Ohio-based TravelCenters of America LLC (TA) and Royal Dutch Shell plc unit Shell Oil Products U.S. said Monday they have reached an agreement to construct and operate a network of natural gas fueling lanes at existing TravelCenters located along the U.S. Interstate highway system.
Although not referenced, the ongoing effort to create a national network of natural gas fueling spots for long-haul trucks, dubbed “America’s Natural Gas Highway,” (see Daily GPI, Aug. 25, 2011) will be advanced most likely by this new deal between two major companies in their respective industries.
For Shell, the emphasis is on liquefied natural gas (LNG) and creating a “U.S. network of LNG fueling centers for heavy duty road transport customers” stretching from coast to coast. Priority will be given to the main trucking corridors in deciding which of TA’s 244 locations off interstate highways to use.
Shell’s Elen Phillips, vice president for fuels sales and marketing in the Americas, said her company is making the investments in infrastructure to expand the use of LNG as a transportation fuel. “We are leveraging our strength as an integrated company to produce, liquefy, distribute and commercialize natural gas in transport.”
Shell and TA announced a memorandum of understanding leading to the latest deal last June (see Daily GPI, June 11, 2012).
The new agreement calls for Shell to build natural gas fueling lanes for large (over-the-road) trucks and related storage capacity at up to 100 TA and Petro Stopping Center locations.

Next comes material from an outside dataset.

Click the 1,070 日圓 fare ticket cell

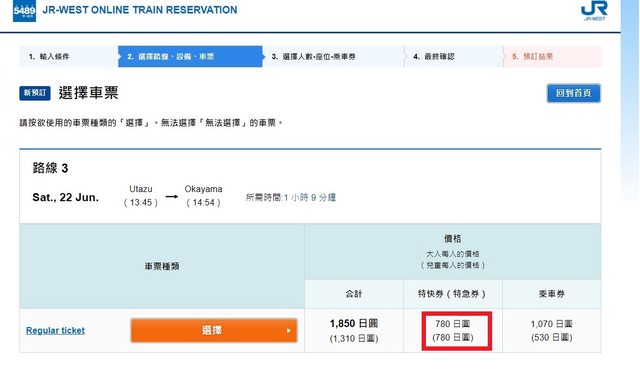[x=552, y=331]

The companies said the work would take place “at Shell’s cost and within several years.” The natural gas fueling will be built and opened on a phased basis.
Shell said it will supply LNG at each location, while Shell and TA will separately market the fuel to their respective customers. TA has indicated it may consider some compressed natural gas (CNG) fueling outlets, too. “The agreement’s focus is on LNG,” said a TA spokesperson, adding that it will monitor customer demand for natural gas fuels and, “if appropriate, may adjust its plans to include CNG, too.”
TA CEO Thomas O’Brien called the Shell deal “a prudent approach to an emerging market.” He said he hoped the initial sites will be in operation in a year’s time. “Over time, TA believes natural gas will become a significant fuel for the trucking industry.”
“We see great potential for LNG as a fuel option among our range of quality fuels, due to the sheer abundance and affordability of domestic natural gas in North America,” Phillips said.
Shell said it has been working to develop the LNG for transportation market globally and is also developing LNG stations at Flying J truck stops in Alberta, Canada, the first of which opened this year.
Last month, another unit of Shell launched the first dedicated LNG barge from a shipyard in the Netherlands for transporting liquids products on the Rhine River. Shell already has touted similar petroleum product shipping in the United States (see Daily GPI, March 22).